El dolor quedó rezagado cuando sus paredes fueron dándole la bienvenida al suave embiste del hombre que amaba, uno que fue aumentando y haciéndose más grato cada vez. Hugo giró sobre su espalda dejándola arriba, quería observar como sus pechos danzaban y como sus rubias guedejas ondeaban en el frenético subir y bajar. Ella se aferró a la dureza de sus pectorales y siguió las recomendaciones de su esposo, cerró los ojos y se dejó guiar por la sensación que la embargó, era parecido a cabalgar, pero en vez de un potro montaba al más delicioso espécimen, jamás se arrepentiría de huir con él, de convertirse en su esposa y de entregarle su virtud. Sus movimientos aceleraron y de nuevo el calor amenazó con derretirla, aquella sensación volvía a invadirla y a hacerla explotar desde sus entrañas, lo disfrutó hasta lanzar un grito de satisfacción. Fue entonces cuando Hugo, quien ya no podía contener sus deseos de liberarse ante las sacudidas con que su mujer lo castigaba, la obligó a abrir los ojos y mirarlo directamente a los suyos, mientras él derramaba hasta la última gota de su simiente en lo más profundo de su vientre.

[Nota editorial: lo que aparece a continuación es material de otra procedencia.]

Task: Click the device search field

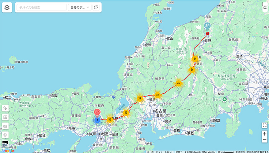Action: (41, 7)
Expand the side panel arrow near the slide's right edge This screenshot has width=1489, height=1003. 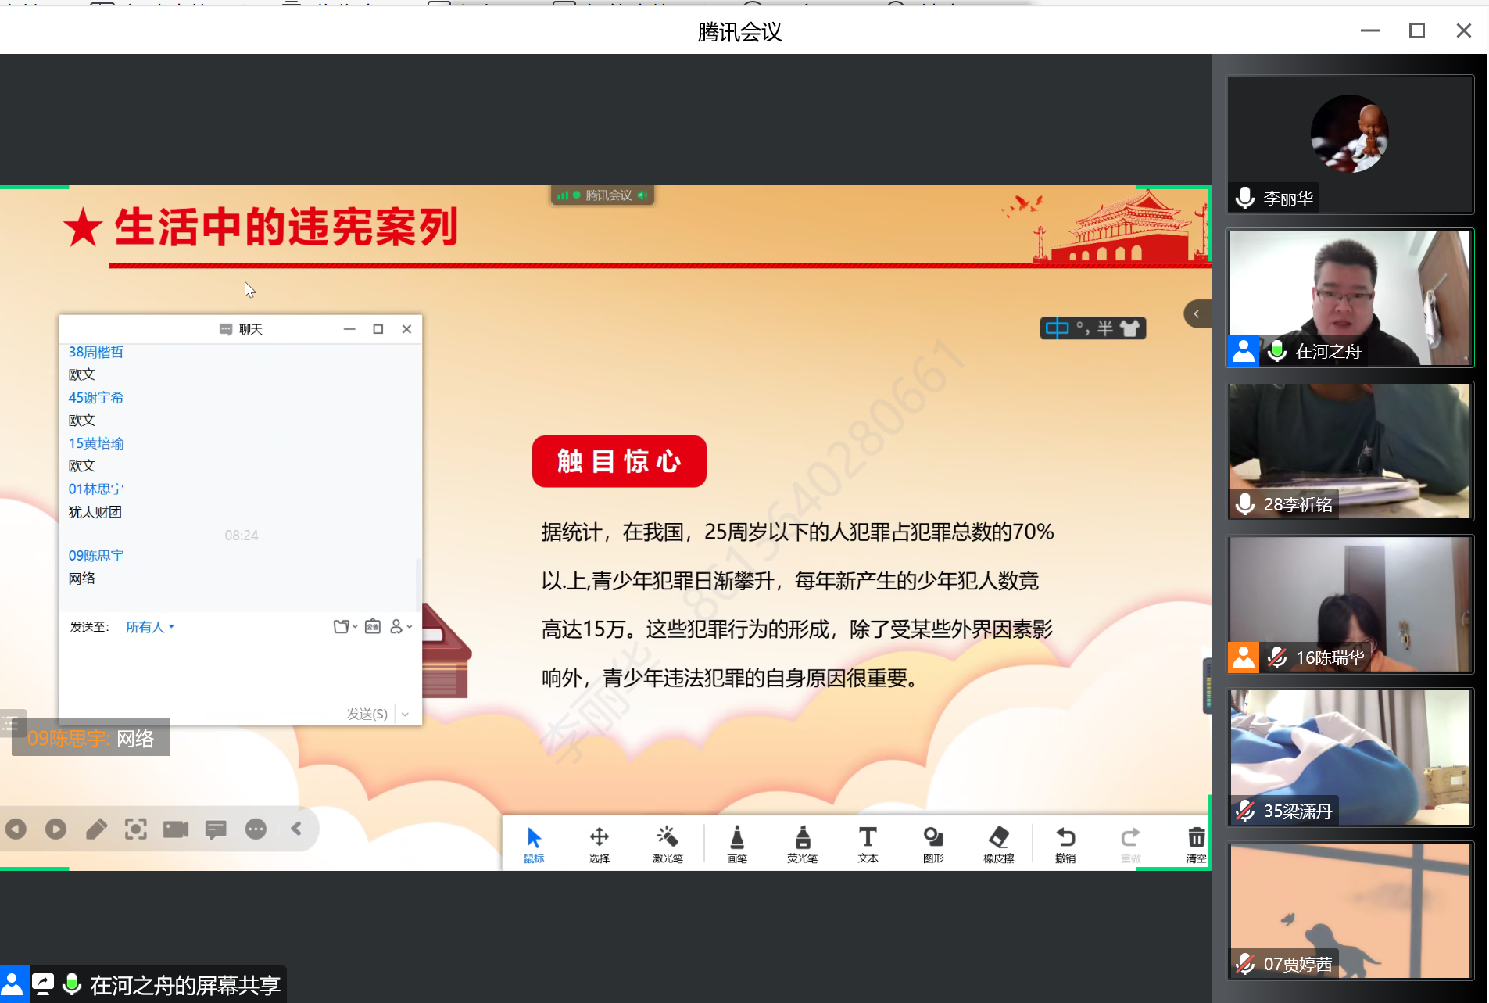coord(1196,314)
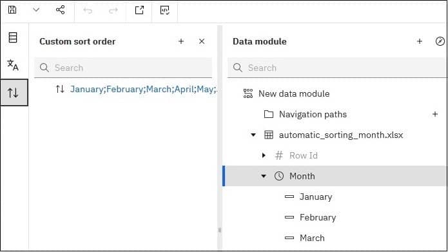This screenshot has width=448, height=252.
Task: Open the save options dropdown chevron
Action: [36, 10]
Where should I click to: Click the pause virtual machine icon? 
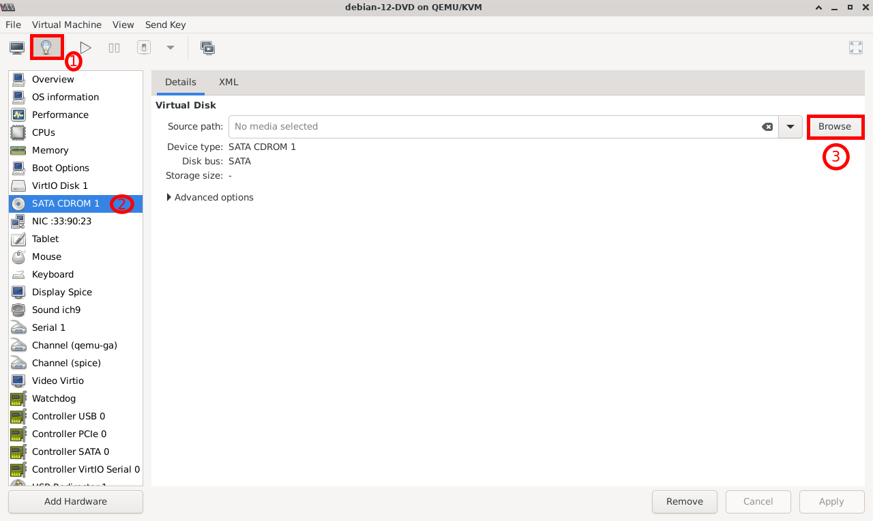coord(115,48)
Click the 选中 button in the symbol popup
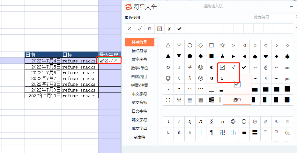This screenshot has width=297, height=153. [x=237, y=100]
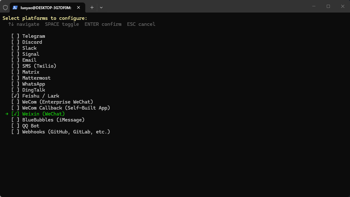Click the PowerShell icon on the tab
The height and width of the screenshot is (197, 350).
(x=15, y=8)
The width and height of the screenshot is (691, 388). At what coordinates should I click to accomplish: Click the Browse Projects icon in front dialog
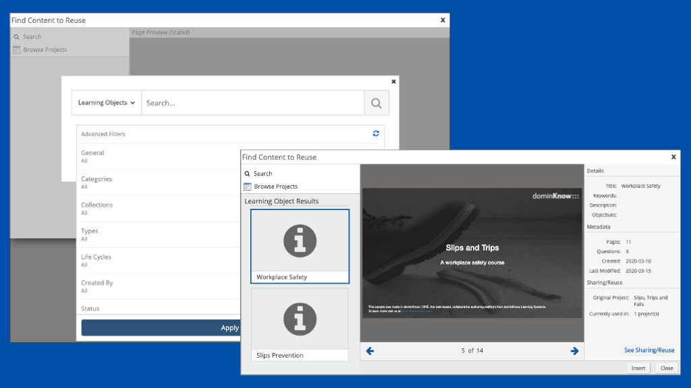248,187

La acercó a sus labios y la besó con ansias, se devoraron a besos sin prisas. Ya el tiempo no era un impedimento, su escapada había sido un éxito, no importaba si les interrumpían en medio de la madrugada, él tendría que reparar el honor de la dama en cuestión, uno que por cierto había sido reparado antes de serle arrebatado. La huella del enlace quedaba como finas gotas rosadas sobre las sábanas blancas, ella bajó los párpados apenada. Él le sostuvo el mentón y la exhortó a levantar la frente, quería verla segura y que nada que proviniera de tan tórrida unión la avergonzara.

—Te amo —le confesó Hugo embriagado de dicha.

—Abrázame fuerte.

—Eres una fierecilla en la cama, sabía que me darías guerra, pero superaste el potencial que vi en ti, no podrías ser de León, eres solo mía —bromeó para provocarle la risa, una que fuera más poderosa que su recato.

—No lo vuelvas a mencionar, nadie más que tú podrá tenerme.

—Ahora todo estará bien. Nos pertenecemos para siempre.

Hugo se levantó triunfal por una copa de vino y llamó a la servidumbre para que preparara la bañera para la señora, él sabía que su benefactor no tardaría, esa misma noche estaría allí y quiso cerciorarse de que su esposa se viera decente. Una vez el baño listo, retiró al servicio y la sumergió en el agua tibia, él mismo lavó profusamente cada una de sus partes, aunque eso solo conseguía aumentar su libido, y el aseo terminó interrumpido por una tórrida sesión de besos que dio paso a la pasión más arrolladora. Hugo volvió a hacerla suya y ella se dejó envolver una segunda vez por su seductora hombría.